Hello,
I've been using PostgreSQL for a few years and mostly love it. Aside
from a few (perceived, anyway) annoying limitations in PL/PGSQL (which I
almost exclusively am using for db interaction), I'm very satisfied with it.
I ran across this problem several months back and decided to blow it off
back then, but now I'm really wanting to understand why it's happening,
if there's a work around, if I'm doing something wrong, and if it's just
a shortcoming / bug if the developers are aware of it and might
implement a fix some day.
I've already done a fair amount of testing (a total of hours, I'm sure)
and Googling around on it. I also read this FAQ on indexes:
http://www.postgresql.org/docs/faqs.FAQ.html#item4.6
I think my issue is not explained by any of the resources I reviewed.
To simplify my actual problem, I conducted a very simple test. First I
defined a table:
create table t (
c1 int primary key,
c2 int
)
with the single index (primary key). Then I filled the table with
100,000 rows using a quick pl/pgsql function (c1 = 1, 2, 3... 100,000).
Then I ran these two tests (with EXPLAIN in pgAdmin):
select * from t where c1 = 75000;
select * from t where ((0 is null) OR (c1 = 75000));
The first one properly uses the index on c1, the second does not.

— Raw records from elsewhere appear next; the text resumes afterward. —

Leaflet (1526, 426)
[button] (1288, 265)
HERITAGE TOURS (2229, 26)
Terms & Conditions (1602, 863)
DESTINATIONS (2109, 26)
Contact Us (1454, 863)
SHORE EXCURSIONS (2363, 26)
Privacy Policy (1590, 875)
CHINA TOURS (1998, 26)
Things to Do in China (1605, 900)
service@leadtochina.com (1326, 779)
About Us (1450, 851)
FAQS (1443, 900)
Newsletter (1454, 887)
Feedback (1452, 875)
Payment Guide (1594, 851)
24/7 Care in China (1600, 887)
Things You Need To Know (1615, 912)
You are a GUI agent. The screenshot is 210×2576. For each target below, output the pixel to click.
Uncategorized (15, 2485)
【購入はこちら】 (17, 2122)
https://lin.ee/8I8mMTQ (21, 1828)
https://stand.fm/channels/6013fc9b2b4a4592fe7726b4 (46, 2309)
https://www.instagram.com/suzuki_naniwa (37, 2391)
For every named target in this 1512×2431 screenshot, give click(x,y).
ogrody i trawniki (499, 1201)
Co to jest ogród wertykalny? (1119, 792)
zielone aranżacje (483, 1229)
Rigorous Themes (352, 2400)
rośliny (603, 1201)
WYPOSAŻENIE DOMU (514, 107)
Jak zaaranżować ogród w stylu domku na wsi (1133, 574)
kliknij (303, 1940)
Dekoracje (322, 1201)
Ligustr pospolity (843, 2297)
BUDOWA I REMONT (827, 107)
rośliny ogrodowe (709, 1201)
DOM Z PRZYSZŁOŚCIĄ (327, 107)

Obviously, a human looking at the second one would realize it's
essentially identical to the first and properly evaluate the (0 is null)
part once (since it's immutable) and then ignore it for the rest of the
searching.
Now, I'm sure some of you might ask "why the hell are you doing that in
the first place?" I have a good reason. I write a lot of pl/pgsql
functions that are search functions with a list of *optional*
parameters. I don't know ahead of time whether a user will include on
or not. In MSSQL, what I'm able to do (with no obvious index problems
that I've seen) is add those all to the WHERE clause like this:
((vC1 IS NULL) OR (C1 = vC1)) AND
((vC2 IS NULL) OR (C2 = vC2)) ...
(here vC1 and vC2 represent variables passed into the pl/pgsql function).
So my question were basically asked at the beginning of this post: is
there another way to get the optimizer to understand what I'm trying to
do here? Is this a known problem? Is it working as preferred and
unlikely to change any time soon? Is there some setting I can hit
somewhere to make it work like I want?
The only solution that I've come up with so far is making all of my
statements that otherwise wouldn't have to be dynamic and then only
including criteria for ones that I really need (based on the tested
nullness of the variables), but I find that highly annoying and have run
into other problems as a result as well.
I'd appreciate any suggestions you might have to help resolve this.
Thank,
John Lawler